Position Paper for Data Fabric IG Interoperability, Infrastructures and Virtuality https://rd-alliance.org/group/data-fabric-ig.html Gary Berg-Cross, Keith.

Slides:



Advertisements
Similar presentations
Presented to: By: Date: Federal Aviation Administration Registry/Repository in a SOA Environment SOA Brown Bag #5 SWIM Team March 9, 2011.
Advertisements

ASCR Data Science Centers Infrastructure Demonstration S. Canon, N. Desai, M. Ernst, K. Kleese-Van Dam, G. Shipman, B. Tierney.
High Performance Computing Course Notes Grid Computing.
Overview of OASIS SOA Reference Architecture Foundation (SOA-RAF)
OASIS Reference Model for Service Oriented Architecture 1.0
Software Engineering Module 1 -Components Teaching unit 3 – Advanced development Ernesto Damiani Free University of Bozen - Bolzano Lesson 2 – Components.
Community Manager A Dynamic Collaboration Solution on Heterogeneous Environment Hyeonsook Kim  2006 CUS. All rights reserved.
1 Metadata Data Foundation and Terminology RDA-P5 San Diego - Keith Jeffery.
Vivien Bonazzi Ph.D. Program Director: Computational Biology (NHGRI) Co Chair Software Methods & Systems (BD2K) Biomedical Big Data Initiative (BD2K)
LEVERAGING THE ENTERPRISE INFORMATION ENVIRONMENT Louise Edmonds Senior Manager Information Management ACT Health.
RDA Data Foundation and Terminology (DFT) IG: Introduction Prepared for RDA Plenary San Diego, March 9, 2015 Gary Berg-Cross, Raphael Ritz, Co-Chairs DFT.

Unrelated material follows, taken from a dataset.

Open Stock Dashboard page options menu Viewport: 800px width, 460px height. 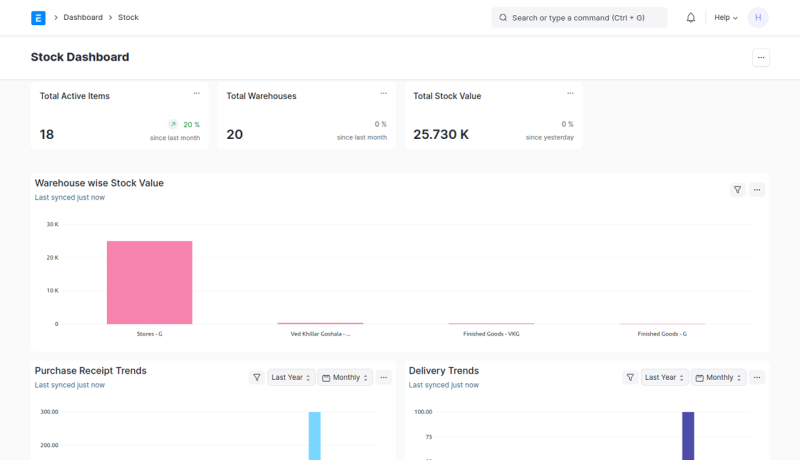click(761, 58)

Requirements for Epidemic Information Management Farrukh Najmi XML Standards Architect Sun Microsystems
Cardea Requirements, Authorization Model, Standards and Approach Globus World Security Workshop January 23, 2004 Rebekah Lepro Metz
Chapter 6 System Engineering - Computer-based system - System engineering process - “Business process” engineering - Product engineering (Source: Pressman,
DATA FOUNDATION TERMINOLOGY WG 4 th Plenary Update THE PLUM GOALS This model together with the derived terminology can be used Across communities and stakeholders.

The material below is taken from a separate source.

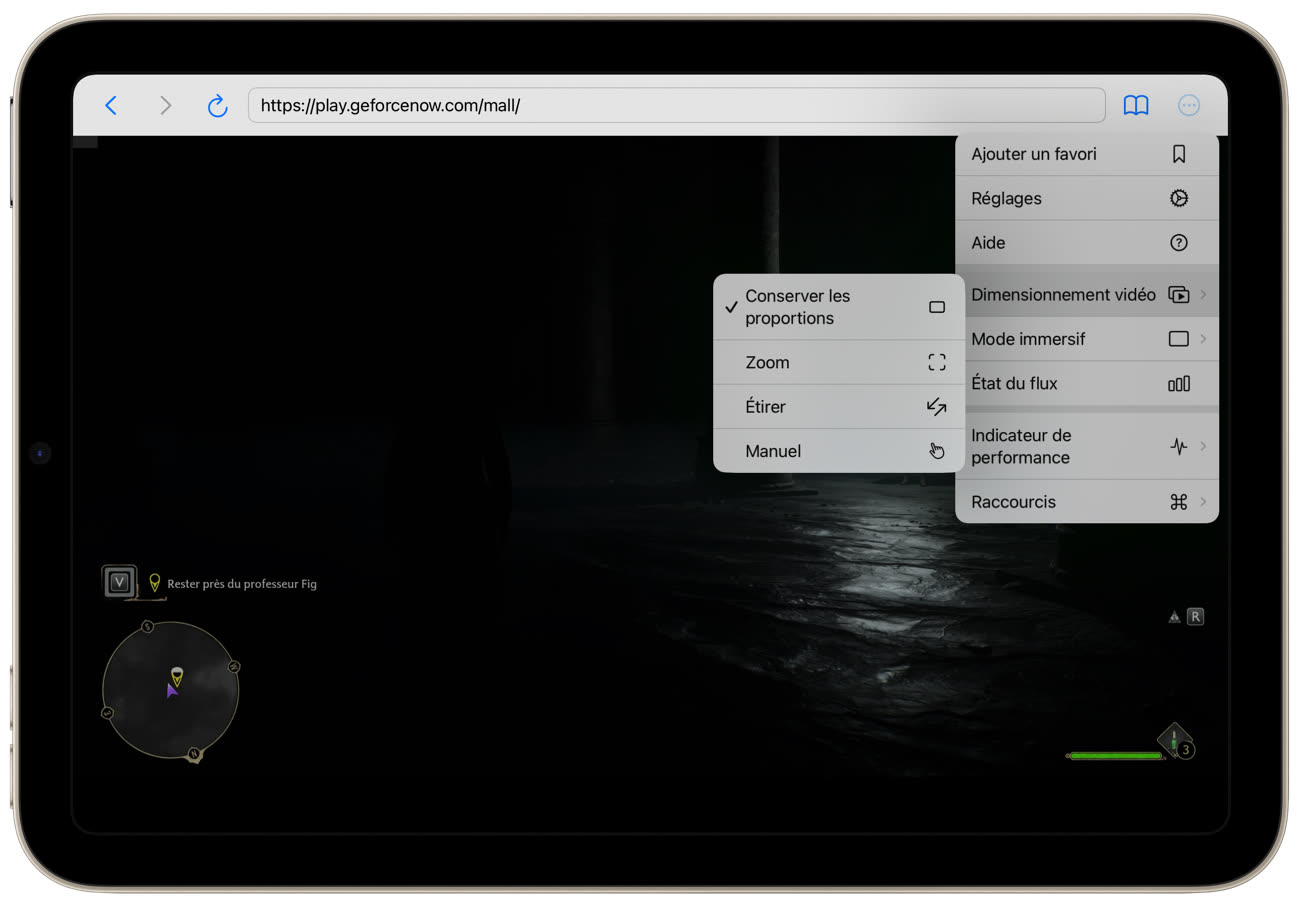
Task: Click the circular minimap in the game
Action: [x=171, y=690]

An Answer to the EC Expert Group on CLOUD Computing Keith G Jeffery Scientific Coordinator.
Working Group: Practical Policy Rainer Stotzka, Reagan Moore.
USING METADATA TO FACILITATE UNDERSTANDING AND CERTIFICATION ABOUT THE PRESERVATION PROPERTIES OF A PRESERVATION SYSTEM Jewel H. Ward, Hao Xu, Mike C.
©Ian Sommerville 2000 Software Engineering, 6th edition. Slide 1 Component-based development l Building software from reusable components l Objectives.
Introduction to MDA (Model Driven Architecture) CYT.
The Data Grid: Towards an Architecture for the Distributed Management and Analysis of Large Scientific Dataset Caitlin Minteer & Kelly Clynes.
Interfacing Registry Systems December 2000.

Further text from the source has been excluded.